There are, however, bigger societal challenges than metadata. Research is global in nature, and organizations should not be prevented from participating in the research nexus because of financial constraints. In December 2022, Crossref announced the launch of its Global Equitable Membership (GEM) program [9]. Based on the International Development Association (IDA) list [10] and excluding anywhere Crossref is bound by international sanctions, organizations based in countries listed in the GEM program will be eligible to join Crossref and contribute with their metadata to a robust scholarly record at no cost. This program is also applicable to 187 existing Crossref members (as of December 2022) in eligible countries who are no longer charged for their membership or content registration.
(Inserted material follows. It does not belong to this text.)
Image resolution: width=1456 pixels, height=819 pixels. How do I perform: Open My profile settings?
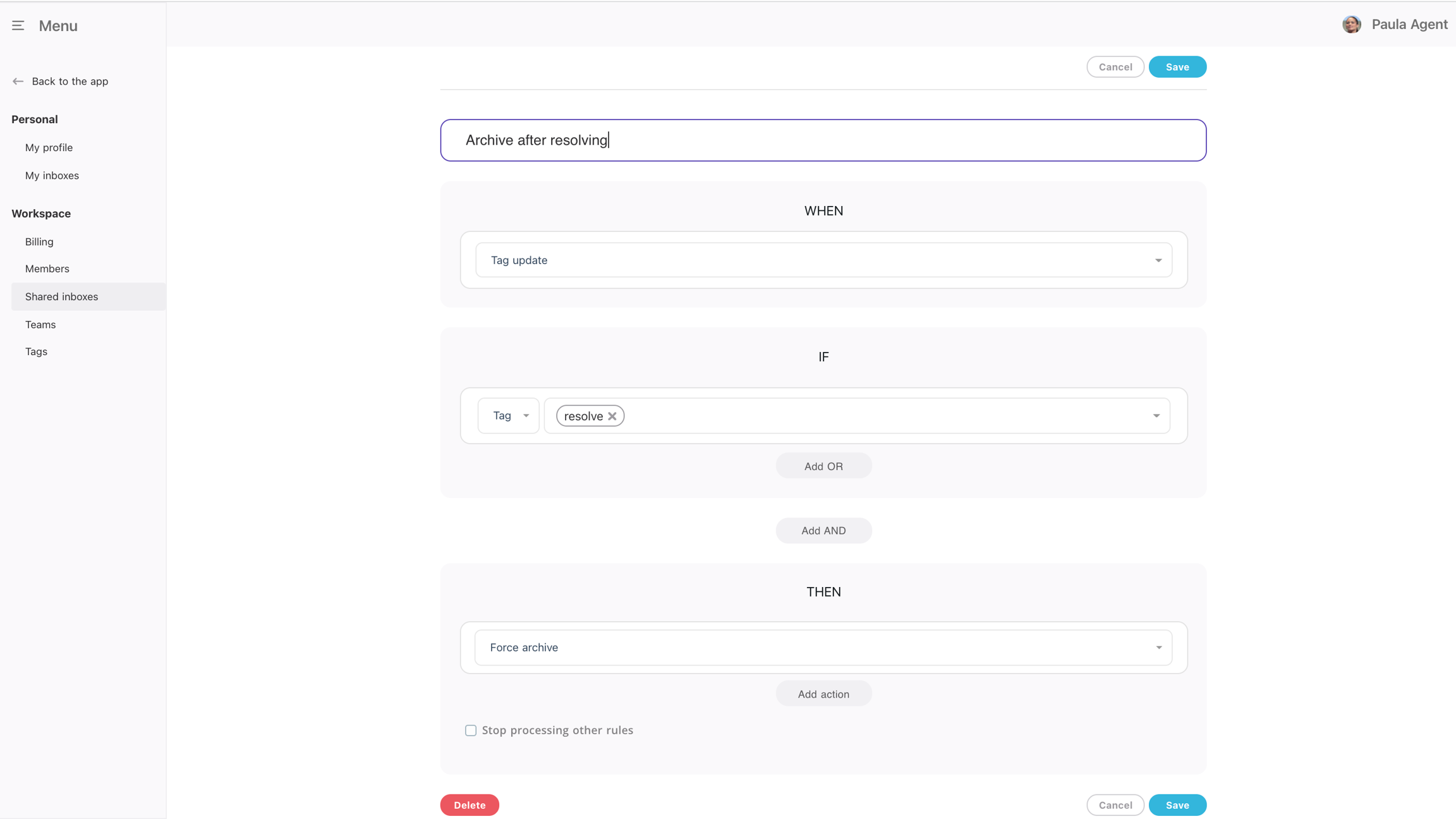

Crossref aims to grow the adoption of the GEM program so that it can include more of the world’s metadata and support more members in providing it.
Research and scholarship continue to exist in a changing ecosystem. One element that is evolving quickly is that funders, institutions, researchers, and providers of tools are services playing a larger role in shaping the policies and practices that accompany the sharing, assessment, and publication of research and objects related to that research. Crossref must help its diverse membership by capturing more provenance, relationships, and identifiers to meet their needs, but also the needs of the wider community. Its systems and metadata schema and infrastructure need to support this as well. Underpinning this is the commitment to POSI, so that Crossref can continue to be well-guided and sustainable. With a more complete, open, and connected picture of the scholarly record available, everyone will be able to examine the integrity and outcomes of collective efforts to progress science and society.

Conflict of Interest

Rachael Lammey is the Director of Product at Crossref. No other potential conflict of interest relevant to this article was reported.

Funding

The author received no financial support for this article.

Data Availability

Data sharing is not applicable to this article as no new data were created or analyzed in this study.

Acknowledgements
The author thanks Ginny Hendricks for her help in proofreading this paper.
The author did not provide any supplementary materials for this work.
Fig. 1.
Diagram depicting the relationships of interest groups and Crossref services for realizing the vision of the research nexus. Reused from Hendricks [3], available under the Creative Commons License.